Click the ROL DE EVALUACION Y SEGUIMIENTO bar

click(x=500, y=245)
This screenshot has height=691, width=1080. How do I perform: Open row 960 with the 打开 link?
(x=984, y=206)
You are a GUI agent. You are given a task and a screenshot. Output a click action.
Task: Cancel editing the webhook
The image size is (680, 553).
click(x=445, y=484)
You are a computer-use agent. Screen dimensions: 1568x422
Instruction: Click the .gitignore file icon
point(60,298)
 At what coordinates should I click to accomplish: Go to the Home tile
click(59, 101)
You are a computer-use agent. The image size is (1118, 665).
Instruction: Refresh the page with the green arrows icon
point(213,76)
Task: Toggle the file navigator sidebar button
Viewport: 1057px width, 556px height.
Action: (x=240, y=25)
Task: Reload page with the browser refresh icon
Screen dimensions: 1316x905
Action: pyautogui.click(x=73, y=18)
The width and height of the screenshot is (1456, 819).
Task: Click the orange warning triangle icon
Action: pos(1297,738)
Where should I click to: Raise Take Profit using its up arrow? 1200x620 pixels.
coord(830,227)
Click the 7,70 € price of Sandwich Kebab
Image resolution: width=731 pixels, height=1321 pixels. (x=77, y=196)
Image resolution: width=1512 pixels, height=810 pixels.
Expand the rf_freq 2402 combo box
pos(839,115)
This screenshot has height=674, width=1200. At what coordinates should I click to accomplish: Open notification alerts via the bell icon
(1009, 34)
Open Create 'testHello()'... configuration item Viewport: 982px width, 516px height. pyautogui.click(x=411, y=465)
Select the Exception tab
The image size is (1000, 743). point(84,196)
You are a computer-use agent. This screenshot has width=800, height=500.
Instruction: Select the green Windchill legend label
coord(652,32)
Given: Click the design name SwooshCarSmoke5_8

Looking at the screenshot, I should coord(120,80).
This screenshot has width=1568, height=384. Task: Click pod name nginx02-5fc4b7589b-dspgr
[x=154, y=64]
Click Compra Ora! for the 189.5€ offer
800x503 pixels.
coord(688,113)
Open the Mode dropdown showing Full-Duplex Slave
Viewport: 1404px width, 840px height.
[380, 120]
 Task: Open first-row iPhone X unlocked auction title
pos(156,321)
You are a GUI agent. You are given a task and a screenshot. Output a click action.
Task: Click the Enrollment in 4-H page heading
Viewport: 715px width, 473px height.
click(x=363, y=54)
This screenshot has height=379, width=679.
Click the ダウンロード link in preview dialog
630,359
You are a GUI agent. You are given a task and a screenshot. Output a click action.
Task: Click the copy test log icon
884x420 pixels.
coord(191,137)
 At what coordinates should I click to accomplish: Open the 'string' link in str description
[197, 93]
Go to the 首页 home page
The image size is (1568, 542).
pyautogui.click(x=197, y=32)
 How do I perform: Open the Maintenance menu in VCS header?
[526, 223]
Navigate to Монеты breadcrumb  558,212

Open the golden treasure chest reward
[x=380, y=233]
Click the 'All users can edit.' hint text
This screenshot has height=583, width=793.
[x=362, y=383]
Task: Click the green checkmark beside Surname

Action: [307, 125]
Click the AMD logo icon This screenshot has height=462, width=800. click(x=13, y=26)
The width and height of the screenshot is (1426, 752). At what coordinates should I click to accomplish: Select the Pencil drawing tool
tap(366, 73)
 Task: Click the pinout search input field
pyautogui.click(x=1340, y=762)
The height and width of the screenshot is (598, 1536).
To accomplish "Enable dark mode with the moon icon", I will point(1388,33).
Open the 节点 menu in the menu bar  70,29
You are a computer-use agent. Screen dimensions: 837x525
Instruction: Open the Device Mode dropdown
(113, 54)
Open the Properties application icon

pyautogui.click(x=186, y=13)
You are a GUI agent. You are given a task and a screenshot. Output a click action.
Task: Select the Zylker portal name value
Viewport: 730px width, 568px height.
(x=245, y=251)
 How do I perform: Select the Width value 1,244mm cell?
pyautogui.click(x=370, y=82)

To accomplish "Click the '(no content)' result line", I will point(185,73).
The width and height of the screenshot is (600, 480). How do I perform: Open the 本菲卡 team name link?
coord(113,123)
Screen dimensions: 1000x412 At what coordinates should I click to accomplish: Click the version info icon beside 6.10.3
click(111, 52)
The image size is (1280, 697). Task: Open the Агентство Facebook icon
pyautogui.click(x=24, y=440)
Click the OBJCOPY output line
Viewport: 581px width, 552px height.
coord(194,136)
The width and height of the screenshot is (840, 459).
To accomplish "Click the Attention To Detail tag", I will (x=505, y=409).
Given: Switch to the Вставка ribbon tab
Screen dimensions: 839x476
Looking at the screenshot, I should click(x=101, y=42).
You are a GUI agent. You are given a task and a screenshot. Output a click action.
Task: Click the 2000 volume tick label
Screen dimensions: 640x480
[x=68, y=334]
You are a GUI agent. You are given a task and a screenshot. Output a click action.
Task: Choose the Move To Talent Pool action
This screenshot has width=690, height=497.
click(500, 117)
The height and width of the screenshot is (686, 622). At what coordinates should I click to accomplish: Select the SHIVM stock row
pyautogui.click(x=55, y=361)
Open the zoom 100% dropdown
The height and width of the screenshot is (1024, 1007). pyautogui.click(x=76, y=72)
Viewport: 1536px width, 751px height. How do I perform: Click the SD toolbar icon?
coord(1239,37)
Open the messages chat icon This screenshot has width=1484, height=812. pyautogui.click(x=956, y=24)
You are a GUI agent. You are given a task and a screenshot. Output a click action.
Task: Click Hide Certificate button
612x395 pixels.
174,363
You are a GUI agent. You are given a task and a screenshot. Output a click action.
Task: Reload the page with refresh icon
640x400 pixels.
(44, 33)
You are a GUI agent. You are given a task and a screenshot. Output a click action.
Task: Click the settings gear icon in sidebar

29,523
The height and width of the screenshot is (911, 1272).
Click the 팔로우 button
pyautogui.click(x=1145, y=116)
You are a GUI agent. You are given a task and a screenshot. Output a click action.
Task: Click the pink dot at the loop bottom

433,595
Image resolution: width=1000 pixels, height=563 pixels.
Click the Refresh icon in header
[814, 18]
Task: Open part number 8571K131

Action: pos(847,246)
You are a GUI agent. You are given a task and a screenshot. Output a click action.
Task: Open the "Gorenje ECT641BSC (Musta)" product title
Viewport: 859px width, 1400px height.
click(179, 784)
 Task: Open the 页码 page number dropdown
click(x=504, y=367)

______

### The task
Return the line where "The width and height of the screenshot is (840, 459)." appears, then every line after it to the end of the listing, all exactly as written.

### Task response
The width and height of the screenshot is (840, 459).
To accomplish "Click the Attention To Detail tag", I will (x=505, y=409).
Given: Switch to the Вставка ribbon tab
Screen dimensions: 839x476
Looking at the screenshot, I should click(x=101, y=42).
You are a GUI agent. You are given a task and a screenshot. Output a click action.
Task: Click the 2000 volume tick label
Screen dimensions: 640x480
[x=68, y=334]
You are a GUI agent. You are given a task and a screenshot. Output a click action.
Task: Choose the Move To Talent Pool action
This screenshot has width=690, height=497.
click(500, 117)
The height and width of the screenshot is (686, 622). At what coordinates should I click to accomplish: Select the SHIVM stock row
pyautogui.click(x=55, y=361)
Open the zoom 100% dropdown
The height and width of the screenshot is (1024, 1007). pyautogui.click(x=76, y=72)
Viewport: 1536px width, 751px height. How do I perform: Click the SD toolbar icon?
coord(1239,37)
Open the messages chat icon This screenshot has width=1484, height=812. pyautogui.click(x=956, y=24)
You are a GUI agent. You are given a task and a screenshot. Output a click action.
Task: Click Hide Certificate button
612x395 pixels.
174,363
You are a GUI agent. You are given a task and a screenshot. Output a click action.
Task: Reload the page with refresh icon
640x400 pixels.
(44, 33)
You are a GUI agent. You are given a task and a screenshot. Output a click action.
Task: Click the settings gear icon in sidebar

29,523
The height and width of the screenshot is (911, 1272).
Click the 팔로우 button
pyautogui.click(x=1145, y=116)
You are a GUI agent. You are given a task and a screenshot. Output a click action.
Task: Click the pink dot at the loop bottom

433,595
Image resolution: width=1000 pixels, height=563 pixels.
Click the Refresh icon in header
[814, 18]
Task: Open part number 8571K131

Action: pos(847,246)
You are a GUI agent. You are given a task and a screenshot. Output a click action.
Task: Open the "Gorenje ECT641BSC (Musta)" product title
Viewport: 859px width, 1400px height.
click(179, 784)
 Task: Open the 页码 page number dropdown
click(x=504, y=367)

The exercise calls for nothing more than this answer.